I believe these groups need to hear more from each other.
Greater inclusion of victims and excluded groups in the negotiations and public discourse would not only widen the base of the population with a stake in the conflict, but would also help to humanize the costs of continued war.
Cecilia, a Colombian researcher in Quito who is now an Ecuadorian citizen, told me last month after the peace deal was announced: “We don’t build peace only by signing agreements. It is something that we have to work for every day, in our closest relationships.”
Including victims of all of the armed groups might help break the ideological polarization and define a new narrative that everyone has suffered loss and some level of forgiveness is a necessary price for ending the suffering.
My own research focuses on Colombia’s forced migrants living in Ecuador, of whom more than 170,000 have requested asylum since 2000. My surveys of more than 600 Colombians living in six Ecuadorian provinces show that only 9 percent see themselves returning to Colombia within the next five years. This number has not changed much since 2013 even as the political negotiations progressed.
Major economic and security investments are needed to create conditions that reassure Colombians abroad that it is safe to come home. A voluntary right to return is also important. Many Colombians have made a new life for themselves abroad, and are worried about being forced to return to a country they no longer consider home.
As Jorge, the refugee in Venezuela, said, “My heart has been in Colombia and my feet are in Venezuela. The hard part is wanting to return and knowing that is not possible for now. But if I went back [to Colombia] tomorrow, I would feel like a stranger in my own land.”
A regional perspective going forward
Colombia’s neighbors are weary of the burden of refugees and cross-border security incursions caused by the conflict. Playing a constructive role in supporting renewed peace efforts could be in their interest.
Ecuador, which is the largest recipient of refugees in Latin America, offered earlier this year to host negotiations between the Colombian government and the National Liberation Army, the other major leftist guerrilla group. Virginia Bouvier, a Colombia expert at the United States Institute of Peace, cautions that any agreement would remain an “incomplete peace” as long as the ELN remains mobilized for fighting. A peace process that includes them at the same table would better reflect the range of interests in play.
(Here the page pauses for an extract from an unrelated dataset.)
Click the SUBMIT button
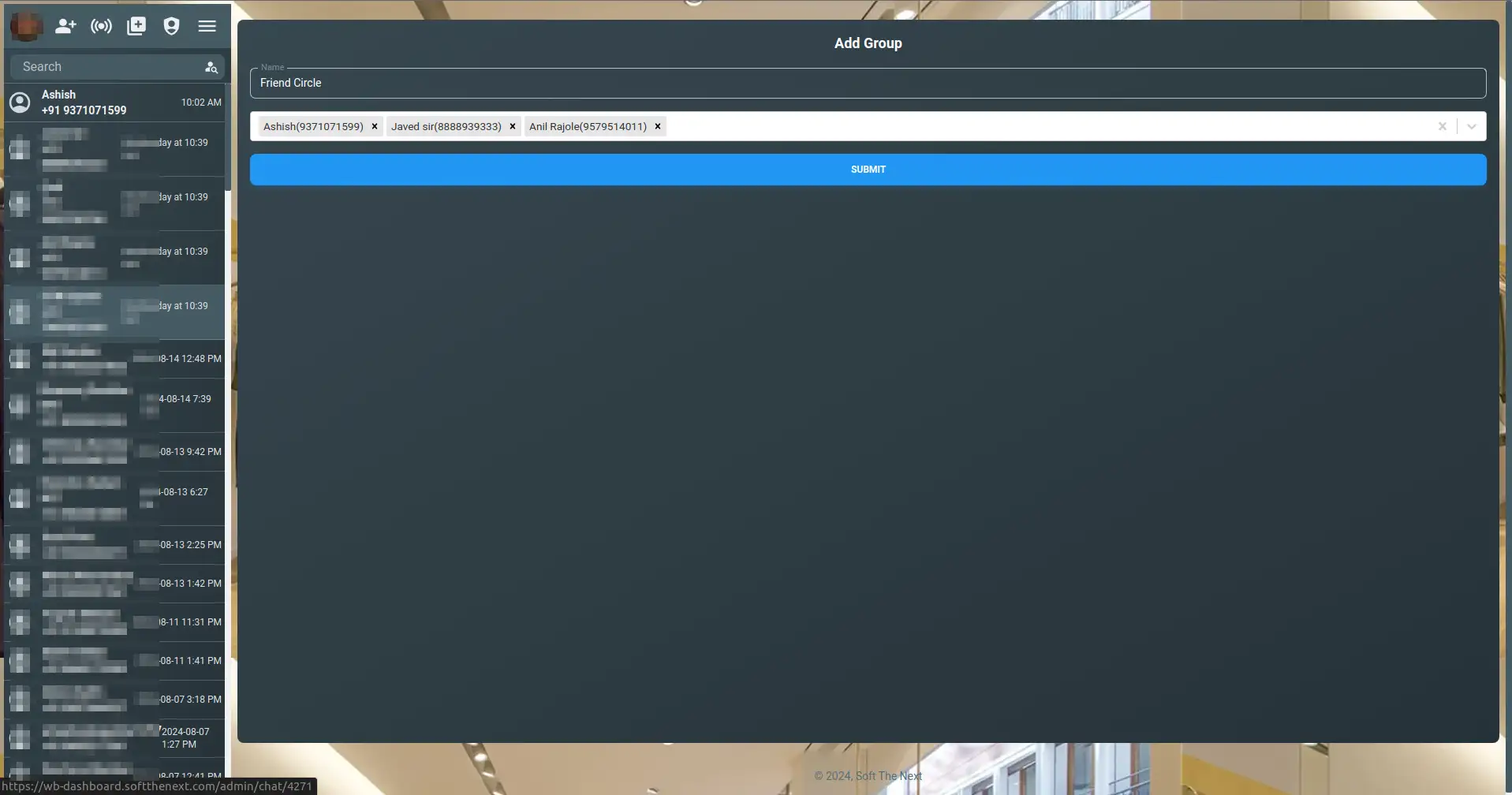This screenshot has height=795, width=1512. (868, 170)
The United States can also play an active role to increase diplomatic and economic pressure on all sides in Colombia to continue the peace process. Since 2009, the U.S. has given over US$9 billion to Colombia, much of which funded military equipment and training. Now, President Obama proposed $450 million for “Peace Colombia,” the post-accord implementation of peace initiatives. The failure of the peace deal makes the future of this proposal uncertain.
Ex-President Uribe in particular benefited enormously from the U.S. military assistance, and the United States could apply international pressure to hold him to his promise to continue working toward peace after the rejection of the current deal.
The referendum rejecting the deal was a setback for peace, but it creates an opportunity to address the problems of the first deal, especially if FARC and the government remain committed to keep working together and include more voices. If Colombia hopes to revive the peace process, it needs to engage a more representative range of political interests so they have a stake in the success of the outcome.
I believe this should include those who are affected by the conflict but have not had their voices heard. It should also invite external actors, including Ecuador and the United States, to apply leverage, provide resources and help coordinate a regional strategy to find solutions to the transnational aspects of the conflict that cross borders.
The names of interviewees have been changed for their safety.